The rule as stated in Corpus Juris, supra, is as follows: "Where land is sold subsequent to the award but before payment is made or security given by the condemnor, and the conveyance is silent as to the right to damages, such right passes to the purchaser."
The Supreme Court of Washington states the rule and the reason therefor in In re Twelfth Avenue, South, supra, quoting from its decision in Damon v. Ryan, 74 Wash. 138 [132 P. 871, Ann. Cas. 1915A, 734], in the following clear and concise language: "Where the conveyance of the land pending condemnation is by deed, without reservation, the only certain and just rule is that the money to be paid for the right to take or damage property shall be paid to the person or persons owning the property or having an interest therein at the time when the condemnation has reached that point of completion where it is not subject to abandonment and when [4 Cal.2d 483] the right to compensate becomes an enforceable demand against the condemnor."

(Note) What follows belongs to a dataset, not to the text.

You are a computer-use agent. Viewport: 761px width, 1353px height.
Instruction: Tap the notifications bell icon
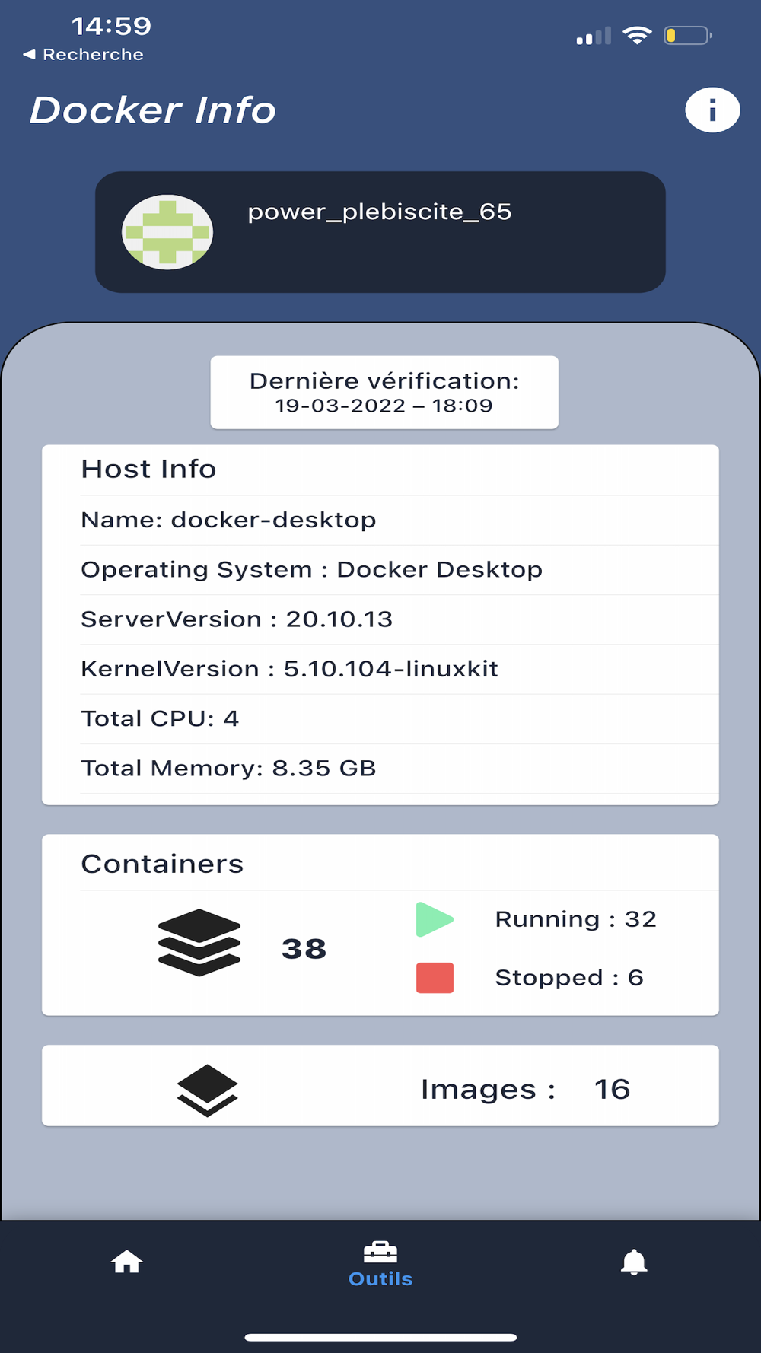tap(634, 1262)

We might continue to quote excerpts from the authorities cited above, but those set forth above are sufficient to demonstrate the true rule in jurisdictions generally in this country. Respondent has not called to our attention a single case which tends to hold that the rule outside of this state is not as enunciated in the authorities just cited. While not directly admitting that the rule in other jurisdictions is adverse to its contentions, it virtually concedes the force and effect of the authorities herein cited by its failure to call to the attention of this court any adverse ruling, either conflicting with or qualifying the rule announced therein. It is clear, we think, that respondent relies upon certain California cases in support of its right to receive payment of said award, and we will proceed to discuss them. The following five cases deal with the question involved herein, four of them directly and one only indirectly: Russakov v. McCarthy Co., 206 Cal. 682 [275 P. 808], Security Co. v. Rice, 215 Cal. 263 [9 PaCal.2d 817, 82 A.L.R. 1059], McDaniels v. Dickey, 219 Cal. 89 [25 PaCal.2d 404], Tom v. Eddy, 137 Cal.App. 577 [31 PaCal.2d 443], and City of Los Angeles v. Agardy, 1 Cal.2d 76 [33 PaCal.2d 834]. While respondent relies only upon the last two of these cases we think a brief discussion of all five of them may be advisable.
Before discussing these cases it might be well to state the position of the respondent. It contends that a purchaser of property involved in a condemnation action under the Street Improvement Act of 1903, who becomes such after thirty days from the date of the interlocutory decree and before the award is paid under a conveyance which is silent as to the award, has no right to the award, but that the right to the award is then separated from the realty itself and does not pass by a conveyance of the latter. It claims, therefore, that when Brown by his deed from Khodigian, made more than thirty days after the interlocutory decree, became the owner of the lots involved herein, he did not become entitled to the award by virtue of his deed, but that he acquired a right to the award through the assignment thereof from Khodigian. From this premise respondent argues that when Brown conveyed by grant deed without reservations the real property to Eversole, the predecessor in interest of Jewett, no right to [4 Cal.2d 484] said award passed to Eversole by said grant deed. Respondent concedes that a deed to the real property without reservations made prior to the interlocutory decree passes title to the award to the grantee. Both Russakov v. McCarthy Co., supra, and Security Co. v. Rice, supra, involved grants which were executed prior to the entry of the interlocutory decree. They are, therefore, not determinative of any question now before us, although each of these cases contains language most favorable to the appellant, and on which the appellant relies in support of its appeal. But for the reason just stated, neither of these cases is helpful for our present purposes. The case of City of Los Angeles v. Agardy et al., supra, is important only in that it holds that section 1251 of the Code of Civil Procedure is not applicable to proceedings under the Street Improvement Act of 1903. Appellant has cited this case, but as the point therein involved is not seriously questioned by respondent, we may dismiss this case without further comment.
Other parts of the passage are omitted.